I don't think we should focus on "OPCODE 97" ., it's more likely an incomplete message (see below).

I've checked EMP data coming from asset, it's seems ok to me.

Looking into the function used to reproduce the problem : I have remark
 - need to call internal_code function 2 times quickly to reproduce the problem
 - when replacing connectToServer(0) by connectToServer(1) or connectToServer(nil) seems to avoid the issue.
Those 2 remarks make me think it may be a concurrency issue.

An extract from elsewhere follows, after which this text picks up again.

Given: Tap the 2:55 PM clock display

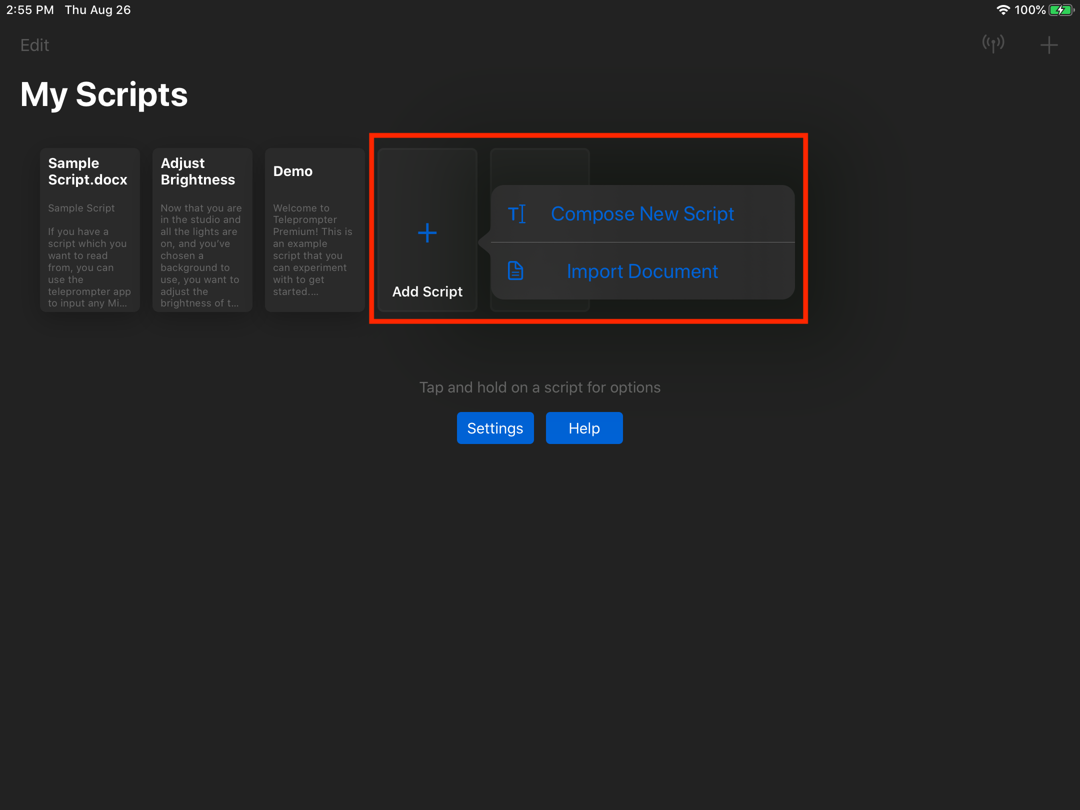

Now looking at message sent to the server, especially those containing the asset data
(see m3da_msg1.txt and m3da_msg2.txt): As the same variable is pushed, I would have expected the M3DA payload to be identical, there are not:
in m3da_msg2, I think the M3DA msg is incomplete: the body is missing!

I was running locally m3da server from https://github.com/SierraWireless/m3da-server, rev 51a7521967e5a4fdf6d0e407f190145f3a6159e3.

I've also attached the full tcpdump.

Comment 1 Laurent Barthelemy

2013-07-05 13:47:34 EDT

Created attachment 233138 [details]
Correct M3DA message

Comment 2 Laurent Barthelemy

2013-07-05 13:47:52 EDT

Created attachment 233139 [details]
Incomplete M3DA message

Comment 3 Laurent Barthelemy

2013-07-05 13:48:12 EDT

Created attachment 233140 [details]
Server logs

Comment 4 Laurent Barthelemy

2013-07-05 13:48:31 EDT

Created attachment 233141 [details]
Tcp dump

Comment 5 Fabien Fleutot

2013-07-12 14:00:29 EDT

Created attachment 233435 [details]
simpler code sample reproducing the issue

It's a race condition between agent.srvcon.connectToServer() and the racon.triggerPolicy() operations. The first connectToServer will be acknowledged while the first triggerPolicy runs, and will purge an SDB table without properly dereferencing it from its policy.

Given that connectToServer() isn't an official API (only accessible from within the agent's process), and that I can't reproduce this without calling connectToServer calls in the middle of normal EMP-driven commands, is it really a bug?

Comment 6 Fabien Fleutot

2013-07-16 06:22:08 EDT

Fixed: the list of database-cleaning callbacks, to be executed when srvcon receives the server's "200 OK", was the wrong one. Instead of taking the callbacks present when data were sent, it was taking the callbacks present when the OK was received, thus incorrectly cleaning the data buffered accumulated between the request emission and the response reception.